- _Source extract_:

----

To comply with the Dignity Act, at least one staff member in each school must be designated as the DAC and be thoroughly trained to handle human relations in the areas of race, color, weight, national origin, ethnic group, religion, religious practice, disability, sexual orientation, gender (defined to include gender identity or expression), and sex (Education Law §13[3]; 8 NYCRR §100.2[jj][4]).  The DAC must also be provided with training (1) which addresses the social patterns of harassment, bullying and discrimination, including but not limited to those acts based on a person’s actual or perceived race, color, weight, national origin, ethnic group, religion, religious practice, disability, sexual orientation, gender and sex; (2) in the identification and mitigation of harassment, bullying and discrimination and (3) in strategies for effectively addressing problems of exclusion, bias and aggression in educational settings (8 NYCRR §100.2[jj][4][iii – v]).

----

[Target pointing data]
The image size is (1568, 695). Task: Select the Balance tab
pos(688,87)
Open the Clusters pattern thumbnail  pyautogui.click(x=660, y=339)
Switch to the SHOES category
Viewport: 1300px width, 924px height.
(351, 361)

----

- _Instruction_: Please answer from the Dignity Act excerpt: what does the definition of gender include?

- _Response for this exercise_: Gender identity or expression.